Mean high temperatures. Original Poster was looking for somewhere that didn't normally have highs over 85° but also didn't get cold in the winter. And I was trying to say that outside CA,OR&WA west of the Cascades/Sierra, he is going to either compromise on the cold winter or a hot summer.
And west of Chicago, summers heat up south of I-90. For example Des Moines' normal high in July is 85.7° and Omaha's normal high in July is 87.3°, and 88.2° in July in North Platte.
If you want to say 50° for a boundary to avoid cold winters, that is approximately I-40 east of the Rockies southward (with the exceptions of eastern TN/western NC), but then you are talking summer highs 90° to 95°. And in the SW, it limits you to elevations below about 4,500ft in AZ, NM, NV, CA (deserts) and far SW Utah, but then talking summer highs 95° up to over 110°.
Last edited by FirebirdCamaro1220; 02-17-2017 at 02:20 PM..
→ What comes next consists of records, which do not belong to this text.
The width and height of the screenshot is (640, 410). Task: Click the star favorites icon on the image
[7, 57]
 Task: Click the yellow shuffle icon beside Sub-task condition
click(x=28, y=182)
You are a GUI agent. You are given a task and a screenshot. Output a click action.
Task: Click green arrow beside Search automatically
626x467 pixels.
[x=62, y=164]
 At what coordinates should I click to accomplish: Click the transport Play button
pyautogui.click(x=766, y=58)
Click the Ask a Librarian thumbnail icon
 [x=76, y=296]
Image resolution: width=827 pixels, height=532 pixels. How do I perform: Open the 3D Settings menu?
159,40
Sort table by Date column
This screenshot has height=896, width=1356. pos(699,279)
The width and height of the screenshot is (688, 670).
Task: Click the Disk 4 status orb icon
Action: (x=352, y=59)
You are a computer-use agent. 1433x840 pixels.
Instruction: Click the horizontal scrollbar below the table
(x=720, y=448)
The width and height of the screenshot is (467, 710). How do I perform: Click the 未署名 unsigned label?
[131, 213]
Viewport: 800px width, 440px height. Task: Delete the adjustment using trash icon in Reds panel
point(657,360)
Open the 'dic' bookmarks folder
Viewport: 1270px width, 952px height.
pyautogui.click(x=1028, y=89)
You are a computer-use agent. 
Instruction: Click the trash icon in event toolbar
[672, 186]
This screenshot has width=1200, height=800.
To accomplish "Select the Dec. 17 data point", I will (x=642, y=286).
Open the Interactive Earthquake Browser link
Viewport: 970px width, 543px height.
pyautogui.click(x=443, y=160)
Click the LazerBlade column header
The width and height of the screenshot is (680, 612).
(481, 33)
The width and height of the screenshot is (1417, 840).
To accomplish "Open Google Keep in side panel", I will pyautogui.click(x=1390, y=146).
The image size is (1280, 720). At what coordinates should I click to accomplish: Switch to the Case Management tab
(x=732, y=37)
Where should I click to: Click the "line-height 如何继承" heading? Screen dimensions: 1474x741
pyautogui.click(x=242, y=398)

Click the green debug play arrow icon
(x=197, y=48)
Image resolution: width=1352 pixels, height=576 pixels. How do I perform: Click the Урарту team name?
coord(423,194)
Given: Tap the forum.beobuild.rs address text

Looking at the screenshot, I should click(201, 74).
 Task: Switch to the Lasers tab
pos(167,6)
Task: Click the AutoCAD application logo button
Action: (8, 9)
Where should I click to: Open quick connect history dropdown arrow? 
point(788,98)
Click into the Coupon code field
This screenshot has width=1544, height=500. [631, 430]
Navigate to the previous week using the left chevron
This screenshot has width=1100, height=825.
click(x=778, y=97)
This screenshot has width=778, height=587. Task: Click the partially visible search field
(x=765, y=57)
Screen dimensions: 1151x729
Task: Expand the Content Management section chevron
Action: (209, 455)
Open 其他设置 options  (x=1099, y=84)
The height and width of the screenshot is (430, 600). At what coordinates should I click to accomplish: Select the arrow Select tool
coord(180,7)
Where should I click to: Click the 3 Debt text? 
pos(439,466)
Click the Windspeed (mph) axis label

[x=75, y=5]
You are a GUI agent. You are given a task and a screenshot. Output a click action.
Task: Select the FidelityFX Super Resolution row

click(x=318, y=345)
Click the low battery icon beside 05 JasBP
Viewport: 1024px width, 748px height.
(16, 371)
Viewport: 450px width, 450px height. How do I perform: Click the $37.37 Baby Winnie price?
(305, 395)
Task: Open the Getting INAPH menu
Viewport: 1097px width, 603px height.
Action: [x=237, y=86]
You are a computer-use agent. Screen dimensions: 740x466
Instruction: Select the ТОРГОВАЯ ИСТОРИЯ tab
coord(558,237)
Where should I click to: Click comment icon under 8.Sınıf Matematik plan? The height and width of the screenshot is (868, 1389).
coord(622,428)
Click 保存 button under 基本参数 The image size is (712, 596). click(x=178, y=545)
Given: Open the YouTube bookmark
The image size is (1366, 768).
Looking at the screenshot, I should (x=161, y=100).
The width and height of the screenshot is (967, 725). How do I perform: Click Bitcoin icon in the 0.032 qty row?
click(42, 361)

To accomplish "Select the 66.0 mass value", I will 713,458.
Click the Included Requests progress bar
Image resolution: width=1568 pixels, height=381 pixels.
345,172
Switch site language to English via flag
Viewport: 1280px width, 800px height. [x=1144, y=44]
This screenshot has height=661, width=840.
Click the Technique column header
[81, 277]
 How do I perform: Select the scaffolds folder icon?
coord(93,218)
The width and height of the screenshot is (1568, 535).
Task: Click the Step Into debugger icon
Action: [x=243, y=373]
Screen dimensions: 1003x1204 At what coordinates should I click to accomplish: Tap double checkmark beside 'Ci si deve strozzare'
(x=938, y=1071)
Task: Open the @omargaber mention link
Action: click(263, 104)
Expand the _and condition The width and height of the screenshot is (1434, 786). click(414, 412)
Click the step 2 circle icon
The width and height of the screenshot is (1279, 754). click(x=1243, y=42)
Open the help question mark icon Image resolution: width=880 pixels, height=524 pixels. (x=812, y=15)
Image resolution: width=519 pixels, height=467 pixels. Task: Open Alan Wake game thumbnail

The Central Coast of CA (around Santa Barbara, Santa Cruz, Monterrey) has perfect weather IMO, but there has to be somewhere else in this country that comes close. Being an NYer, I would never feel comfortable about moving out there to the west coast the vibe was weird for me when i went (was in Anaheim, LA, Palm Springs, SF and Humboldt County) and being from Brooklyn if I ever moved to California (or Red Sox Territory for that matter) my mom and friends would probably stop talking to me lol
Anywhere in the mainland USA that is not on the Pacific and does not get hotter than 85, has mild (minimal snow and wind) winters, and less than 5% humidity? Anywhere close? I would rather cold than heat and I can't take humidity.
This is for the distant future lol, not anytime soon cause I am about to move to DC for work
Anywhere besides Hawaii, Alaska, CA, OR, or WA
Higher elevation Arizona and New Mexico....5,000 to 7,000 ft range
Higher elevation Arizona and New Mexico....5,000 to 7,000 ft range
Bisbee, Arizona comes closest.
Jerome, AZ is good too.
Silver City, New Mexico is not bad too.
Checked the climate data on these and they all look nice with Bisbee being the most moderate. I would add Prescott to this as all 3 of these are quite small and even Prescott is smaller than most people want.